Aquella noche, entre lágrimas y furores de celos, engendramos al

primer hermanito de la hija del ladrón de mi dicha.

—¡Extraña historia!

—Y fueron nuestros amores, si es que así quiere usted llamarlos

unos amores secos y mudos, hechos de fuego y rabia, sin ternezas de palabra. Mi mujer, la madre de mis hijos quiero decir, porque esta

y no otra es mi mujer, mi mujer es, como usted habrá visto, una

mujer agraciada, tal vez hermosa, pero a mí nunca me inspiró ardor

de deseos, y esto a pesar de la convivencia. Y aun después que

acabamos en lo que le digo me figuré no estar en exceso enamorado

de ella, hasta que pude convencerme de lo contrario. Y es que una

vez, después de uno de sus partos, después del nacimiento del

cuarto de nuestros hijos, se me puso tan mal, tan mal, que creí que se me moría. Perdió la más de la sangre de sus venas, se quedó como la cera de blanca, se le cerraban los párpados… Creí perderla. Y me puse como loco, blanco yo también como la cera, la sangre se me

helaba. Y fui a un rincón de la casa, donde nadie me viese, y me

arrodillé y pedí a Dios que me matara antes de que dejase morir a

aquella santa mujer. Y lloré y me pellizqué y me arañé el pecho

hasta sacarme sangre. Y comprendí con cuán fuerte atadura estaba mi corazón atado al corazón de la madre de mis hijos. Y cuando esta se repuso algo y recobró conocimiento y salió de peligro, acerqué mi

boca a su oído, según ella sonreía a la vida renaciente tendida en

la cama, y le dije lo que nunca le había dicho y nunca le he vuelto de la misma manera a decir. Y ella sonreía, sonreía, sonreía

mirando al techo. Y puse mi boca sobre su boca, y me enlacé con sus desnudos brazos el cuello, y acabé llorando de mis ojos sobre sus

ojos. Y me dijo: «Gracias, Antonio, gracias, por mí, por nuestros

hijos, por nuestros hijos todos… todos… todos… por ella, por Rita…

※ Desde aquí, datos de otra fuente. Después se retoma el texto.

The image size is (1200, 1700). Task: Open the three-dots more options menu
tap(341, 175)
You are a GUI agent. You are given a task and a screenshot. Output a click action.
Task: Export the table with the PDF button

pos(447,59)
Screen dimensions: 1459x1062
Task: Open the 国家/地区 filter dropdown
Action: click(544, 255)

» Rita es nuestra hija mayor, la hija del ladrón… no, no, nuestra

hija, mi hija. La del ladrón es la otra, es la de la que se llamó

mi mujer en un tiempo. ¿Lo comprende usted ahora todo?

—Sí, y mucho más, don Antonio.

—¿Mucho más?

—¡Más, sí! De modo que usted tiene dos mujeres, don Antonio.

—No, no, no tengo más que una, una sola, la madre de mis hijos. La

otra no es mi mujer, no sé si lo es del padre de su hija.

—Y esa tristeza…

—La ley es siempre triste, don Augusto. Y es más triste un amor que nace y se cría sobre la tumba de otro y como una planta que se

alimenta, como de mantillo, de la podredumbre de otra planta.

Crímenes, sí, crímenes ajenos nos han juntado, ¿y es nuestra unión

acaso crimen? Ellos rompieron lo que no debe romperse, ¿por qué no

habíamos nosotros de anudar los cabos sueltos?

—Y no han vuelto a saber…

—No hemos querido volver a saber. Y luego nuestra Rita es una

mujercita ya; el mejor día se nos casa… Con mi nombre, por

supuesto, con mi nombre, y haga luego la ley lo que quiera. Es mi

hija y no del ladrón; yo la he criado.